> _Task requirements_:
Return every line of the entries that includes the word "computer".

[Task inputs]

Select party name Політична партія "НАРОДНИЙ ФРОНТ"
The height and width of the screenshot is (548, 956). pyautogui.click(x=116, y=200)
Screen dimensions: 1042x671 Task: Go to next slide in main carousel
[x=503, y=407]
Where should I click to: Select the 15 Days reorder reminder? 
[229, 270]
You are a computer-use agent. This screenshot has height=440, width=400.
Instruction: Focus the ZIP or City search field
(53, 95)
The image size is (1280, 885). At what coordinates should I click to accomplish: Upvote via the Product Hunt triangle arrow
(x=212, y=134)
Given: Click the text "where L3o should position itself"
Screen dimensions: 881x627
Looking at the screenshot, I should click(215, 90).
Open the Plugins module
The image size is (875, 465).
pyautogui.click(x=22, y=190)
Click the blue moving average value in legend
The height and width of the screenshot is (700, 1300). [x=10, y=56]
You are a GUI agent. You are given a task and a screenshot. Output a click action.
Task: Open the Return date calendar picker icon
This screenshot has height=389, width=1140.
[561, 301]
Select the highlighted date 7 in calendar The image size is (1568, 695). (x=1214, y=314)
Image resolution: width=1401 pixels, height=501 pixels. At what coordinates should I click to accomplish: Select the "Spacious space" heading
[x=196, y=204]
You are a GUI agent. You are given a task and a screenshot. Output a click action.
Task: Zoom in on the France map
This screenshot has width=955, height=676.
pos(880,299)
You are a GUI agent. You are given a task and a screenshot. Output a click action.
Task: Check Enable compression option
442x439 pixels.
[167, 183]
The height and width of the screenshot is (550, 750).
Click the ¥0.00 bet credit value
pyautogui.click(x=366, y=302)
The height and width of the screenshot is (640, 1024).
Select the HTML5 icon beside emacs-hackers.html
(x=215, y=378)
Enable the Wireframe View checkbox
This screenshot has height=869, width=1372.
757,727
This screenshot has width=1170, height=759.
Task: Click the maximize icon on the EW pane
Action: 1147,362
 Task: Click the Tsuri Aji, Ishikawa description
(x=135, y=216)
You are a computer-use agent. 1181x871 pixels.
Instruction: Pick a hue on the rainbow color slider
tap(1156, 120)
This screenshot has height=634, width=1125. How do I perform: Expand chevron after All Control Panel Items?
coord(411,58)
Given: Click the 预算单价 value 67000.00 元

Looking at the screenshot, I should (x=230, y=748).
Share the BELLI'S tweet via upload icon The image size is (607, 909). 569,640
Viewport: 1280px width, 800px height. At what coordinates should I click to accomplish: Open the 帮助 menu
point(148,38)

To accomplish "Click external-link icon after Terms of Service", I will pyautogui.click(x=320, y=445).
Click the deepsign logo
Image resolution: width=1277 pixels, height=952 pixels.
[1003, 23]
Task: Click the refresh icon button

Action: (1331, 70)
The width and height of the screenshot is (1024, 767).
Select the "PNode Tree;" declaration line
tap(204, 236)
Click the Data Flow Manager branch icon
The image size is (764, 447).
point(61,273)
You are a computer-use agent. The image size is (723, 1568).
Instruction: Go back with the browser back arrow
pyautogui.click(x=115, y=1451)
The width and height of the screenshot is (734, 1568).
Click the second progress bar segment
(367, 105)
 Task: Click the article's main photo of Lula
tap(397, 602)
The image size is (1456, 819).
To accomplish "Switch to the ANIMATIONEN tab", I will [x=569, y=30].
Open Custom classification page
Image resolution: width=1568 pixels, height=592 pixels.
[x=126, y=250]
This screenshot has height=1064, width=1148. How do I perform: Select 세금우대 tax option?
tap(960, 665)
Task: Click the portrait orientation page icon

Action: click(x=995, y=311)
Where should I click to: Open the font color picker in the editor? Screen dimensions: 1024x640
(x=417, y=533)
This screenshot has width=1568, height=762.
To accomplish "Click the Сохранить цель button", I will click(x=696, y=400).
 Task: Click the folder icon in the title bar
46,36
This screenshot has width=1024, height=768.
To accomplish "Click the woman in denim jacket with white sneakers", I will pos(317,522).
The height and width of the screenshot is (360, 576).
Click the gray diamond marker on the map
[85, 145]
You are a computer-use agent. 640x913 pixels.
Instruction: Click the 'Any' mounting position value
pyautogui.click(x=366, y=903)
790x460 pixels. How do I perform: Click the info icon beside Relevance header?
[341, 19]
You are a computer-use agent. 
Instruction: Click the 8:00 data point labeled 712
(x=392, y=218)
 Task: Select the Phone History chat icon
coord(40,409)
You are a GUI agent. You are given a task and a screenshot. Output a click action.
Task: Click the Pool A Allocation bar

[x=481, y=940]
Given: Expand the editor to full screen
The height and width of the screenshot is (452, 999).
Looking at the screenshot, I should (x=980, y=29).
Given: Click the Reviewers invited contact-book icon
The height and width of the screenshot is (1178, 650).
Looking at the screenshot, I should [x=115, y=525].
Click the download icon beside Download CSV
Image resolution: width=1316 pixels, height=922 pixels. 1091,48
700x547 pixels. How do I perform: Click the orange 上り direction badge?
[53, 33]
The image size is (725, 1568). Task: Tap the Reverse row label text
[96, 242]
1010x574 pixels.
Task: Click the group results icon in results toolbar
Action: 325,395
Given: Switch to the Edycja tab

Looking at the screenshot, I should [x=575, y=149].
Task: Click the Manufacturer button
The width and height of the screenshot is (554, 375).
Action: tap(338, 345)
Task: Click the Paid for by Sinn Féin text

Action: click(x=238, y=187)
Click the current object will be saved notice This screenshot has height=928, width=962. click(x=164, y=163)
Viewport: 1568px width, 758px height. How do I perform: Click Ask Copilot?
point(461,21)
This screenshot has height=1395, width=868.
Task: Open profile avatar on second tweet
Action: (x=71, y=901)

[/Task inputs]

> _The answer_:
You are a computer-use agent. This screenshot has height=440, width=400.
You are a computer-use agent. 1181x871 pixels.
You are a computer-use agent. The image size is (723, 1568).
You are a computer-use agent. 640x913 pixels.
You are a computer-use agent. 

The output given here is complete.